As for what I said about having smaller companies succeeding in niche markets, let me use MontaVista as an example. We have a fair number of experienced kernel coders working for us, and several very large companies have found our "money, reputation and knowledge" to be enough to justify purchasing our products and services. By the numbers (less than 200 people) we're small fries compared to what you'd think you need to run an OS company, yet we've been doing remarkably well. Largely, this goes back to OSS development methodology. Because we can take advantage of the concurrent work done elsewhere, we can focus on work closely aligned with our specialty -- embedded systems -- and not have expend undue time on software maintenance. Because we do embedded systems so well (due to our focus!), we win customers in that market over differently focused competitors. This demonstrates how smaller companies can survive and even thrive in an OSS environment despite the potential presence of a 900lb gorilla.

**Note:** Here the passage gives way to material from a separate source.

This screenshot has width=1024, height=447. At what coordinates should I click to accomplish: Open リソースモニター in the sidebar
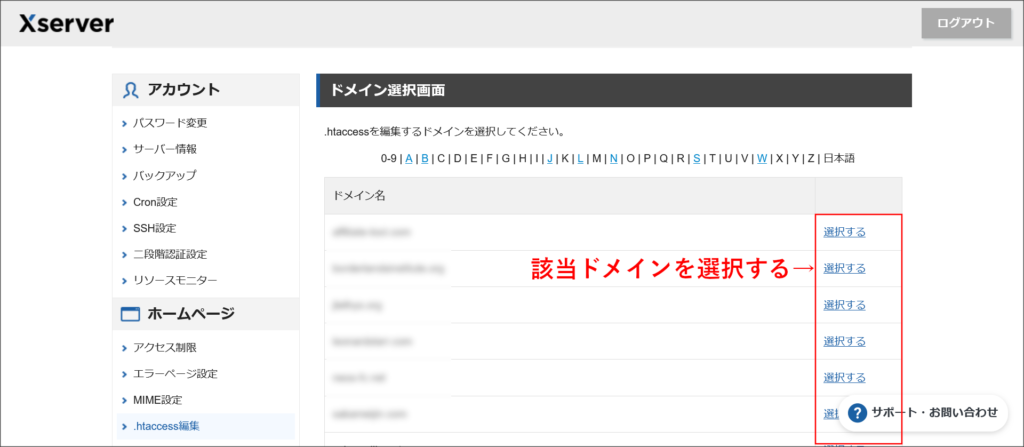pyautogui.click(x=175, y=281)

...but the true money to be made in gratis software...
Our customers don't care about gratis -- our product isn't gratis to them (though it is cheaper than many proprietary alternatives, particularly if they're producing a large quantity of units; Linux, of course, carries no royalties). Rather, they care about libre. Because of the GPL, they can take their existing product (including the software they got from us) and go to another embedded systems company at any time or switch to working in-house if they don't like the service they receive from us. Our customers have absolute freedom from vendor lock-in -- nothing to sniffle at. Thus, they're assured that they'll receive quality service and honest pricing -- or they really can just go somewhere else.